At least 2 biopsies from 5 parts of the colon, including the rectum and the last section of the small intestine, the terminal ileum, are needed to establish a diagnosis of Crohn's disease.

Imaging examination

Several types of imaging examinations are useful for the diagnosis of non-specific intestinal inflammation, e.g. enteroclysis, ultrasonography, computed tomography (CT) or magnetic resonance imaging (MRI).

Enteroclysis is an examination of the small intestine using a contrast agent that is injected into the intestine with a probe. After the intestine is filled, the patient is imaged on X-ray or CT.

This examination is the gold standard in diagnosing the extent of involvement or in detecting complications of the disease, such as fistulas or abscesses.

MRI enterography offers even greater sensitivity as it does not burden the body with radiation.
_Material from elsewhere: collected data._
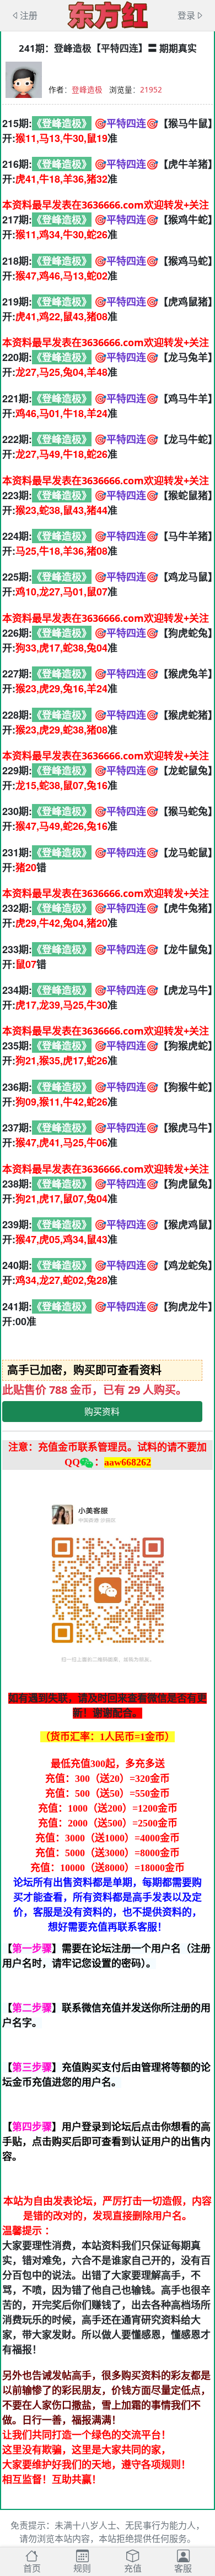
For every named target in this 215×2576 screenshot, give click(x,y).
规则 (82, 2568)
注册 (28, 15)
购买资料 (102, 1411)
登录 (186, 15)
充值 (133, 2568)
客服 (183, 2568)
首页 (32, 2568)
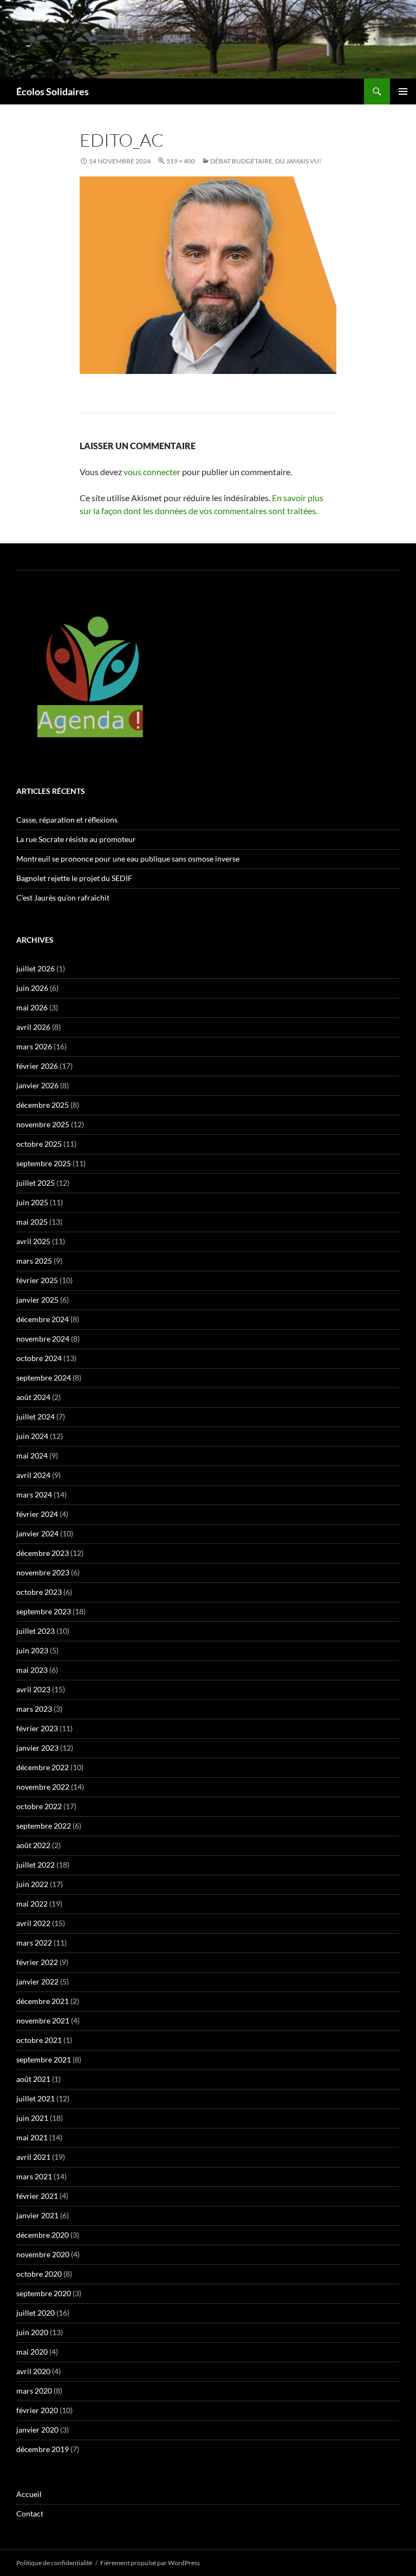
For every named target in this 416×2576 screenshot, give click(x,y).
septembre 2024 (43, 1377)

It is particularly suitable for the examination of paediatric patients.


The course of Crohn's disease is characterized by four phases:

  • initial flare-up
  • remission, i.e. the resting phase
  • relapse of the disease, i.e. acute relapse of the disease
  • relapse, i.e. return of the disease

Based on the course of the disease, two types of patients can be defined:

  • The aggressive type, which tends to have a severe course of the disease with the formation of complications such as fistulas and abscesses. This type is at risk of requiring surgical management.
  • The indolent type has less frequent and milder attacks of the disease, with adhesions and stenoses of the intestine forming more frequently than fistulas.

The activity of the disease is divided into three stages:

  1. Mild to moderate stage - It is characterized by a course without the occurrence of malnutrition, without fevers and large inflammatory foci in the intestine.
  2. Moderate to severe stage - The disease does not respond as well to treatment as the first stage, with frequent fevers, abdominal pain, anemia, and significant weight loss.
  3. Severe to fulminant stage - Severe condition persists with glucocorticoid treatment with fevers, severe abdominal pain, malnutrition, anaemia and obstructive bowel syndrome.